SIEM is moving on up

ArcSight got acquired by HP last year.  Now McAfee has Nitro Security and IBM gobbled up Q1 Labs.  Who said SIEMs were not allowed in the cool kids club? SIEM is short for Security Information and Event Management.  Basically, they are high-volume correlation engines where you can dump logs from across your network and have the system make security decisions for you.

If you are doing network security work in the enterprise and do not have a SIEM, your CIO or CISO will be asking you if you need one very soon.  With a product lines in hand, you can be sure these large vendors will be looking to expand their footprint inside your organization.  And my response to choose your flavor and hop on the train!  It will be a great ride with the right people and processes in place.

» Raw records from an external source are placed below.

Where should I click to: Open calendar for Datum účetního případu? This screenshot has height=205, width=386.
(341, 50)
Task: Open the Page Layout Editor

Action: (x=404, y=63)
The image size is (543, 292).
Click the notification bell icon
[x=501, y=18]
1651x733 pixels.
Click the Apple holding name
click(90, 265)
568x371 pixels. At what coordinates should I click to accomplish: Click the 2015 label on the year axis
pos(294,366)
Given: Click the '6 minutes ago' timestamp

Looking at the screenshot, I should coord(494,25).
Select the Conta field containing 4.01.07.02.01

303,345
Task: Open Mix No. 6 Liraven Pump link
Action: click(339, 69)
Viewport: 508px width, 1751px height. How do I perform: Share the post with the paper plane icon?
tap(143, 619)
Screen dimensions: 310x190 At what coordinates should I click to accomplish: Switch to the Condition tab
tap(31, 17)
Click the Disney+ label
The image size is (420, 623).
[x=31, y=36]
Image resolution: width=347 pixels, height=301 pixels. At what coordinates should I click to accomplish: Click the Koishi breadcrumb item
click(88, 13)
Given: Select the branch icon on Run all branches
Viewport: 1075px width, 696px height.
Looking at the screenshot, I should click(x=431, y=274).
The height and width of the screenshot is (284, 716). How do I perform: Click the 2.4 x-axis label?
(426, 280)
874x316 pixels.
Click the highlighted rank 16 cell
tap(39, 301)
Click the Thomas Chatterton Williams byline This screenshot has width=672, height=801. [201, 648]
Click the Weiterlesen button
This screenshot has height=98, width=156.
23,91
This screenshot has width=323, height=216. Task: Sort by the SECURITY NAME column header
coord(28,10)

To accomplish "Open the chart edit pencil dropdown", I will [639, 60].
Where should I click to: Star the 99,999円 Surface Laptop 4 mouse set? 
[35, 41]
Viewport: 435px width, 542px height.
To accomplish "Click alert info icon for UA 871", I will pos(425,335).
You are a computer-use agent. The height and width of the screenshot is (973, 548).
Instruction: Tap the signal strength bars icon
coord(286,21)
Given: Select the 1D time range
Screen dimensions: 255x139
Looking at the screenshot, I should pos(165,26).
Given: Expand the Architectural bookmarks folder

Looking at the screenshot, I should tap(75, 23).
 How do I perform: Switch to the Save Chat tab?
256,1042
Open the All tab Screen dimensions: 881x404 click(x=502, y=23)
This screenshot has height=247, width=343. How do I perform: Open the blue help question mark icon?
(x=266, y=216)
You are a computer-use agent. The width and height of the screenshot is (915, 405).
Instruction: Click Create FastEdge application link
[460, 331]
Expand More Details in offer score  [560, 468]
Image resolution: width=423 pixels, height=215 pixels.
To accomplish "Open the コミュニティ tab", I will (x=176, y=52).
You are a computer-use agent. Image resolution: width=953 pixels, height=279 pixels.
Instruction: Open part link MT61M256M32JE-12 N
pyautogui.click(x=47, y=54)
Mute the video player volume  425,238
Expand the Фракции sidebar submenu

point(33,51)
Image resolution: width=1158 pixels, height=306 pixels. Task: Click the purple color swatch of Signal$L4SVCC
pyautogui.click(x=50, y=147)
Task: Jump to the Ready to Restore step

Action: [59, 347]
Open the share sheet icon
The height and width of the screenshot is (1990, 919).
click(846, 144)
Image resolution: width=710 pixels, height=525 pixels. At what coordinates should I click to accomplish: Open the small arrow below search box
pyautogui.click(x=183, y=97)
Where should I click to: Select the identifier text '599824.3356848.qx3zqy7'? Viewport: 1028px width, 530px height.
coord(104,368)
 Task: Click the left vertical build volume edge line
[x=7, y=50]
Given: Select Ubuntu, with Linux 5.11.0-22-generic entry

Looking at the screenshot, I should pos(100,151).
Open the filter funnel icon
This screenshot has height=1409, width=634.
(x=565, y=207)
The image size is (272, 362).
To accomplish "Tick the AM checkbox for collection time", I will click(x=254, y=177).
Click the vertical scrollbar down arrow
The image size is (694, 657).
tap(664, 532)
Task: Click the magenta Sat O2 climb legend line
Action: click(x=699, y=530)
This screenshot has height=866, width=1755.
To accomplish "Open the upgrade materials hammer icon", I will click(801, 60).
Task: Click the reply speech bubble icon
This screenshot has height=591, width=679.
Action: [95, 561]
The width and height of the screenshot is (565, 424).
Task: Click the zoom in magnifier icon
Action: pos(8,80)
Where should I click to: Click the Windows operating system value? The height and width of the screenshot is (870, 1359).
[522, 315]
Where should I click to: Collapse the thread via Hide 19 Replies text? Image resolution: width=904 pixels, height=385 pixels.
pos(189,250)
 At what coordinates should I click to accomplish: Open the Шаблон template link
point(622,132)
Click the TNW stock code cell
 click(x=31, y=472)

Hopefully, enterprises will realize that this market is not like other security markets.  So many CISOs want a tool they can purchase and without additional headcount make the enterprise more secure.  Just not going to happen.  Why?

SIEM technology is all about people and process.  You get out what you put in and not a nickel more.  If an Outbound Network Sweep happens in the enterprise and no one sees the alert; it didn't happen.

It is very important to hire analysts along with a shiny, new SIEM.  Event correlation and Incident Response are at the heart of these systems.  Insight and Warning should come out of a SIEM and not just Information.  This is part of what some in the industry call Security Intelligence.

Make sure to read some of the work by Mike Cloppert, Richard Bejtlich and other leaders in the Incident Response and Computer Network Defense area.  While they do not tout themselves as SIEM experts, these two guys will really give you a headstart on any SIEM implementation.